(Beginning of Dataset records)

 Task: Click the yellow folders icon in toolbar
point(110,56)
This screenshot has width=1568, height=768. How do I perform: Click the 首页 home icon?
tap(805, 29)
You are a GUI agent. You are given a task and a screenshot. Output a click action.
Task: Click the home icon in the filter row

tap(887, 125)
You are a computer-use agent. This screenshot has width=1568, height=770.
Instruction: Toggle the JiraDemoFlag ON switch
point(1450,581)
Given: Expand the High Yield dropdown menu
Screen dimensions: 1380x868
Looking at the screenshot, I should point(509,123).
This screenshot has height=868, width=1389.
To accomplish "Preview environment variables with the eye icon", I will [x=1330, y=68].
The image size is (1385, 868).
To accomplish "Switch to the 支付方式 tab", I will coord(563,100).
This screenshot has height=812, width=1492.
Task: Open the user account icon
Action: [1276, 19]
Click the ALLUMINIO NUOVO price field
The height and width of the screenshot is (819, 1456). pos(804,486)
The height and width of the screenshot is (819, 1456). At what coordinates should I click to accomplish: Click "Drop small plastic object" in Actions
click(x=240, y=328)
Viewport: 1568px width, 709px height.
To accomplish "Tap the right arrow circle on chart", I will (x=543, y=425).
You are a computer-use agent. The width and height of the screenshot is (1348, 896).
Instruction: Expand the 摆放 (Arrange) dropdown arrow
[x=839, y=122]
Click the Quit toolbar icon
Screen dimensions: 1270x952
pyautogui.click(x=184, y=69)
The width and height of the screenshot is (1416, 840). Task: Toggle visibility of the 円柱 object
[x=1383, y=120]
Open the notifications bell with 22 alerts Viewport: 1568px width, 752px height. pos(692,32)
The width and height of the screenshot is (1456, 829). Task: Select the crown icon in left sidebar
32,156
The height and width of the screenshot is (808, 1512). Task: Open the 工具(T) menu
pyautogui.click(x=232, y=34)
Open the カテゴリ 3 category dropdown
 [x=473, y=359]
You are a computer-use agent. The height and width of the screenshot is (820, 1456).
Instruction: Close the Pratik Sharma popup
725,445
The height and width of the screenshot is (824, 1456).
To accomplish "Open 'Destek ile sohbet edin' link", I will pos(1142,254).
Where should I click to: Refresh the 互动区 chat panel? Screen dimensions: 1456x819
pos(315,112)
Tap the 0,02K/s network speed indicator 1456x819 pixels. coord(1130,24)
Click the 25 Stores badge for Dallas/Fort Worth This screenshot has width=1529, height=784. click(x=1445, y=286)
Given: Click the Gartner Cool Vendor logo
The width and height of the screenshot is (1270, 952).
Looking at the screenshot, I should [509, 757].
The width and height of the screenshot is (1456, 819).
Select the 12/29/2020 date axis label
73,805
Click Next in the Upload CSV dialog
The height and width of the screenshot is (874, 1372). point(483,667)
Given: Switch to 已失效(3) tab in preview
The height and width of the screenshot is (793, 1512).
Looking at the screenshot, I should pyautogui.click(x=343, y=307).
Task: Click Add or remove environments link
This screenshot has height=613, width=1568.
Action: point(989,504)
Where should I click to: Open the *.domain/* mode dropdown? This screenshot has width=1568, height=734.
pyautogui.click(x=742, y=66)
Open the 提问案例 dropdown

(End of Dataset records)

◆ Work to complete ◆
What you should output is every line of the records above, from the first through the line containing "You are a computer-use agent. The width", unchanged.

◆ Result ◆
 Task: Click the yellow folders icon in toolbar
point(110,56)
This screenshot has width=1568, height=768. How do I perform: Click the 首页 home icon?
tap(805, 29)
You are a GUI agent. You are given a task and a screenshot. Output a click action.
Task: Click the home icon in the filter row

tap(887, 125)
You are a computer-use agent. This screenshot has width=1568, height=770.
Instruction: Toggle the JiraDemoFlag ON switch
point(1450,581)
Given: Expand the High Yield dropdown menu
Screen dimensions: 1380x868
Looking at the screenshot, I should point(509,123).
This screenshot has height=868, width=1389.
To accomplish "Preview environment variables with the eye icon", I will [x=1330, y=68].
The image size is (1385, 868).
To accomplish "Switch to the 支付方式 tab", I will coord(563,100).
This screenshot has height=812, width=1492.
Task: Open the user account icon
Action: [1276, 19]
Click the ALLUMINIO NUOVO price field
The height and width of the screenshot is (819, 1456). pos(804,486)
The height and width of the screenshot is (819, 1456). At what coordinates should I click to accomplish: Click "Drop small plastic object" in Actions
click(x=240, y=328)
Viewport: 1568px width, 709px height.
To accomplish "Tap the right arrow circle on chart", I will (x=543, y=425).
You are a computer-use agent. The width and height of the screenshot is (1348, 896).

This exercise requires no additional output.